Gente de Bien (2014)

Gente de Bien

Building relationships across the class divide, Franco Lolli’s Gente de Bien turns into an unexpectedly moving portrait of father and son bonding.

Dreams Of A Life

by Mark Wilshin

Gente de Bien

CAUTION: Here be spoilers

There’s something of a trend going on in South America, with its cinematic sub-genre of upstairs-downstairs relationships between rich and poor. First there was Sebastián Silva’s The Maid, and then more recently Anna Muylaert’s similarly themed The Second Mother and Benjamín Naishtat’s History of Fear, documenting the impossible divide between the classes. Neither is Franco Lolli’s Gente de Bien worlds away from that other South American staple – the dream of emigrating to the land of opportunity north of the border – as Eric is shipped off to his estranged father when his mother leaves Colombia for a better life. But despite its familiar premise, with its portrait of an uprooted young boy finding his place in the world, Gente de Bien makes for a moving metaphor of socio-economic equality.

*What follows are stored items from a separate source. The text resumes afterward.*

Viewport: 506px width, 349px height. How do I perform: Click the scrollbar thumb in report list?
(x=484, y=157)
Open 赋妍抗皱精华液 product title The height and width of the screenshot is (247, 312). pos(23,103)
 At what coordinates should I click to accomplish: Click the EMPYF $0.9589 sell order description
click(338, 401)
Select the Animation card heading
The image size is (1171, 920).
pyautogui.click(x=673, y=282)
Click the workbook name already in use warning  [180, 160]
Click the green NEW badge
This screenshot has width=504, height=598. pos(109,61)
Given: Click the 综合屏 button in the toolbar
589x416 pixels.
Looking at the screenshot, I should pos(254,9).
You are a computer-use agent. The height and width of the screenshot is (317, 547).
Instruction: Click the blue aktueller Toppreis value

When his mother leaves the country, Eric (Brayan Santamarià) and his dog Lupe go to live with his father Gabriel (Carlos Fernando Perez). Working as a handyman and living on the breadline, Gabriel can barely afford to take care of Eric, squeezing his son into his room in a boarding house and hoping to borrow enough money from his sister to get a new place. But no-one has it easy here, except his well-to-do employer Maria Isabel (Alejandra Borrero) who, refusing to acknowledge any class distinction, encourages Eric to play with her son Francisco – treating him like one of the family, letting him play their Wii and giving him Francisco’s outgrown hand-me-downs. It’s a trust that’s hard won and honest, as Eric steals money from Maria Isabel’s purse. But she’s also fundamentally maternal, forgiving and persistent – inviting Gabriel and Eric to spend Christmas with her family upstate and even to look after Eric while Gabriel finds his feet – a generous gesture that backfires as the divide comes even more sharply into focus.

Meaning both Decent People and Wealthy People, Gente de Bien offers a strange hope in Lolli’s neorealist world that the upper classes might just offer a way out to those below them on the social scale. But with a chorus of onlooking (and silently disapproving) family members, her own under-enthusiastic and overprivileged children and a moody ten-year-old who resents being excluded by the other boys, Maria Isabel is alone in her attempts to nurture this desperately fragile status quo – desired by all but so easily thrown away with an angry word or a second thought. And driving Eric back to his dad on Christmas Eve, charity it seems is an impossible idyll – with Eric, after all he’s been through, unable to take the other boys’ taunts on the chin.

So it’s with a strange about-turn that Lolli’s Gente de Bien most unexpectedly ends – with Eric and Gabriel together for Christmas, but nursing their dog Lupe as it’s put to sleep. With class conflict left behind on the outskirts of Bogota, Gente de Bien undergoes a final-reel reinvention, as it metamorphoses into a film about fathers and sons. It’s a moment of paternal closeness delicately captured by Óscar Durán’s dusky cinematography. And yet it’s overshadowed by a dead dog, for it’s impossible not to view the lifeless hound as a metaphor; a lost innocence, a now forgotten link to the past or the hope for a better life now put down. Perhaps like Lupe, the family one ends up with is nothing more than a matter of chance – a dog-eared destiny that neither social climbing nor philanthropy can better.

The debut feature of FEMIS graduate Franco Lolli, Gente de Bien is every French producer’s dream; a moody social realist drama exploring the well-intentioned blunders and irreconcilable differences between rich and poor. Like Anna Muylaert’s The Second Mother, it’s the younger generation that fail to grasp those deeply entrenched positions between the classes, waltzing into the houses and families of the wealthy with an egalitarian sense of entitlement, while the older generation negotiates antiquated notions of dignity and pride. But armed with a beautifully real script, Gente de Bien provides an honest look at a life of being passed from pillar to post, with its outbursts of aggression, jealousy and depression. As well as a nuanced view of the impossible decisions facing impoverished parents and the awkward complexity of charity.